● SUPPLIED DATA
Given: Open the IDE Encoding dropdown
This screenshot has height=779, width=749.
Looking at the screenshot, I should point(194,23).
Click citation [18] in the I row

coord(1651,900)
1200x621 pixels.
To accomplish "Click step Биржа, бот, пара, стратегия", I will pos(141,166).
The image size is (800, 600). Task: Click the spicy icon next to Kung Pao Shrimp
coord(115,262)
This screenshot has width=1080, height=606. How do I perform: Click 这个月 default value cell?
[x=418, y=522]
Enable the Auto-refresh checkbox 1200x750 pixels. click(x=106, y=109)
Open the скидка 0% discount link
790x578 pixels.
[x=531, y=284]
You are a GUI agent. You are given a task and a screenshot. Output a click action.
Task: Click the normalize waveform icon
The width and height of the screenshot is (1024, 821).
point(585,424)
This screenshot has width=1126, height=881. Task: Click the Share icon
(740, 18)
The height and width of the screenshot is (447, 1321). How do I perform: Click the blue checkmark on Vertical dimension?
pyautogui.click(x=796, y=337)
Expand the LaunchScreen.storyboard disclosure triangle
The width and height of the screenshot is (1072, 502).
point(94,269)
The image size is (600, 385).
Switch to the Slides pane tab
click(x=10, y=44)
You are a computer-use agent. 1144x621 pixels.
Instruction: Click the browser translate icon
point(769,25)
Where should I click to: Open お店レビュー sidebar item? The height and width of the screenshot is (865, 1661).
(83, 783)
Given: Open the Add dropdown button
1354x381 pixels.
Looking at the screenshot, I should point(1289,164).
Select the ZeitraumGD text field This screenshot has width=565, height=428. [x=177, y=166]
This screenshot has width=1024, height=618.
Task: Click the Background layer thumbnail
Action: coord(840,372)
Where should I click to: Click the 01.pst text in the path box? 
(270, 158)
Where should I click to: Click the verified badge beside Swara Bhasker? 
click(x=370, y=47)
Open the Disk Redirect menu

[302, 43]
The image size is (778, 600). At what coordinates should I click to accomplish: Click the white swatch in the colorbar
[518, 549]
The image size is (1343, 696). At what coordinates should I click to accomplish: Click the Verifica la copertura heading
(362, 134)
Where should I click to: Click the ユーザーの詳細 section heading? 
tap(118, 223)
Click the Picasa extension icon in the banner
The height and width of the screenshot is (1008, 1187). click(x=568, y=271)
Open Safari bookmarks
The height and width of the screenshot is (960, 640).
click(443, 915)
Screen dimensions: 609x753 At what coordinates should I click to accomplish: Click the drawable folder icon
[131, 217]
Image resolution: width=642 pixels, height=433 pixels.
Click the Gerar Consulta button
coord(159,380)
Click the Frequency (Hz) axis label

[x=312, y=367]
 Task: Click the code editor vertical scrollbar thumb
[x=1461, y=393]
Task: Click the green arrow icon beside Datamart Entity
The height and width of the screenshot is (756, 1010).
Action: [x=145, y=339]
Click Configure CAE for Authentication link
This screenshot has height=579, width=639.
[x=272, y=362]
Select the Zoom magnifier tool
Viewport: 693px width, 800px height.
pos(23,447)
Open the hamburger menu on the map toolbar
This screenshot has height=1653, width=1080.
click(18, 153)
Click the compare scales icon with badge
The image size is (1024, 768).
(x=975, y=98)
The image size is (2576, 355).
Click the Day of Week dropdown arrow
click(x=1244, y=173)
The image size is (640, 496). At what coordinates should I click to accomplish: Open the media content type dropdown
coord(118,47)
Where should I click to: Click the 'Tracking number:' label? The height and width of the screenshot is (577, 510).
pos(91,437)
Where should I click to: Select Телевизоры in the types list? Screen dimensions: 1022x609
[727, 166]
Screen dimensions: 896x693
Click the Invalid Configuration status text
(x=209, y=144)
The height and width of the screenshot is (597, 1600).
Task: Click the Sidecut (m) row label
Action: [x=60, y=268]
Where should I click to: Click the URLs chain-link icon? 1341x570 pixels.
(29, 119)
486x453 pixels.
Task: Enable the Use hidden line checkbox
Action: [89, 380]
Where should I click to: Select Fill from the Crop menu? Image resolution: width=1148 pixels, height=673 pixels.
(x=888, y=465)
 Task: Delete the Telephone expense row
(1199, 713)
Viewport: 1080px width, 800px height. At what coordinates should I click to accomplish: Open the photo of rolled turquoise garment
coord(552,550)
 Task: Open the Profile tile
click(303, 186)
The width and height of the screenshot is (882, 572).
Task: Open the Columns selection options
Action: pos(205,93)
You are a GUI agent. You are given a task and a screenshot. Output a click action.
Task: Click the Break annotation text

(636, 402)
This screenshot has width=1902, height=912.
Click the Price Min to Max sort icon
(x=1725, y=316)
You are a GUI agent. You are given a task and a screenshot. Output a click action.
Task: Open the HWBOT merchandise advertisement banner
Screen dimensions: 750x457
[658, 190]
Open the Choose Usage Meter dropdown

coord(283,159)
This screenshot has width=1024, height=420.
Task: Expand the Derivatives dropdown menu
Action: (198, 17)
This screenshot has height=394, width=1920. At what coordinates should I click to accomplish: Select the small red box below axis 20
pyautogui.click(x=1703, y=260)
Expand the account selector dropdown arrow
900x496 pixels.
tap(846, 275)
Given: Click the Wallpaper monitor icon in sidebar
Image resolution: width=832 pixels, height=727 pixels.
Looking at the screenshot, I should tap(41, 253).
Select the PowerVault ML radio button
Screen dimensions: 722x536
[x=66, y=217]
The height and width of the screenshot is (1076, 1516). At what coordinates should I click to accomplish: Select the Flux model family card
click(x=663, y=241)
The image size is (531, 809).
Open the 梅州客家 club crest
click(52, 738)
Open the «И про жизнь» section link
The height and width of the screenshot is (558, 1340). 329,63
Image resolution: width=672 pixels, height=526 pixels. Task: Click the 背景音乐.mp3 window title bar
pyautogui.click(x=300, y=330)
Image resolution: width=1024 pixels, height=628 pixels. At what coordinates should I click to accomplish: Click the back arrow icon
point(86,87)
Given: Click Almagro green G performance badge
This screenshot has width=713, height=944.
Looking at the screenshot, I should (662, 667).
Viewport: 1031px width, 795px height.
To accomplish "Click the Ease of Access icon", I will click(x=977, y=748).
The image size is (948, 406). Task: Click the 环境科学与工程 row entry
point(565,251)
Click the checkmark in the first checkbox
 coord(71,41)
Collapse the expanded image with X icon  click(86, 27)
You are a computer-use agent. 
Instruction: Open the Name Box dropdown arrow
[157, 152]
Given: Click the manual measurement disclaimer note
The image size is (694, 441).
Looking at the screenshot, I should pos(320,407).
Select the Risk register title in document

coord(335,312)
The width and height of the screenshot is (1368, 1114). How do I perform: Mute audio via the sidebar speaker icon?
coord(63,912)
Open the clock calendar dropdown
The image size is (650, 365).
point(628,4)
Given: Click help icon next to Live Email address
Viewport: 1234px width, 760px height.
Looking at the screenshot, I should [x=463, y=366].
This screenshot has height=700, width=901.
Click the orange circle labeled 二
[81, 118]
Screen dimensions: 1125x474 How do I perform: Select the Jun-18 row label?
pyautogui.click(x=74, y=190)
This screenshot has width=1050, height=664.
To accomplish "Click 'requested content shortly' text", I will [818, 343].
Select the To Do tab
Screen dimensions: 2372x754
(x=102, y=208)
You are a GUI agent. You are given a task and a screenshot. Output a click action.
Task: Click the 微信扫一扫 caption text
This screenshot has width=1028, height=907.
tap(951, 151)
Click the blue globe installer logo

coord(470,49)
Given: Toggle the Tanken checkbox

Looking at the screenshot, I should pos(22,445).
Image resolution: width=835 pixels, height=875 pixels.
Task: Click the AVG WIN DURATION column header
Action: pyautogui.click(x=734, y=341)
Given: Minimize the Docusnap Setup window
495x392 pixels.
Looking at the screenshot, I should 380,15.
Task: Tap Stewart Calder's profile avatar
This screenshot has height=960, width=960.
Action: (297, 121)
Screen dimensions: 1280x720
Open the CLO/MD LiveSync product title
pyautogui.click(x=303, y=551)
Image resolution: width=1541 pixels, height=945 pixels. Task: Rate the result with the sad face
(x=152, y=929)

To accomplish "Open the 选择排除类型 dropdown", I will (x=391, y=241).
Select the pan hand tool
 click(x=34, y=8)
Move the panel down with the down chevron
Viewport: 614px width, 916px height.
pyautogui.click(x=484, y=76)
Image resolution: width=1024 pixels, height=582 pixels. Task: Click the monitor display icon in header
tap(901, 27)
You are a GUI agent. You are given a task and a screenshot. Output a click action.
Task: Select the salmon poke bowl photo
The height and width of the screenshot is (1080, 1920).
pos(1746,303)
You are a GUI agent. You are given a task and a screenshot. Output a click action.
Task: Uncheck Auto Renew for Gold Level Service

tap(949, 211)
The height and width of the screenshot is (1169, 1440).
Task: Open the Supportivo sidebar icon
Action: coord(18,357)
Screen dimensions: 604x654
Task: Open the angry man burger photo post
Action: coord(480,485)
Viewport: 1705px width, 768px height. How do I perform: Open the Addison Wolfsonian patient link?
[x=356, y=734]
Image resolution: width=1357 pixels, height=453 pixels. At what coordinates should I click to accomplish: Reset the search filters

● TASK OBJECTIVE
From the line that has "Select the Zoom magnifier tool" through the line that has "The image size is (2576, 355).", copy every line exactly as it appears above, and leave out all others.

● COMPLETED TASK
Select the Zoom magnifier tool
Viewport: 693px width, 800px height.
pos(23,447)
Open the hamburger menu on the map toolbar
This screenshot has height=1653, width=1080.
click(18, 153)
Click the compare scales icon with badge
The image size is (1024, 768).
(x=975, y=98)
The image size is (2576, 355).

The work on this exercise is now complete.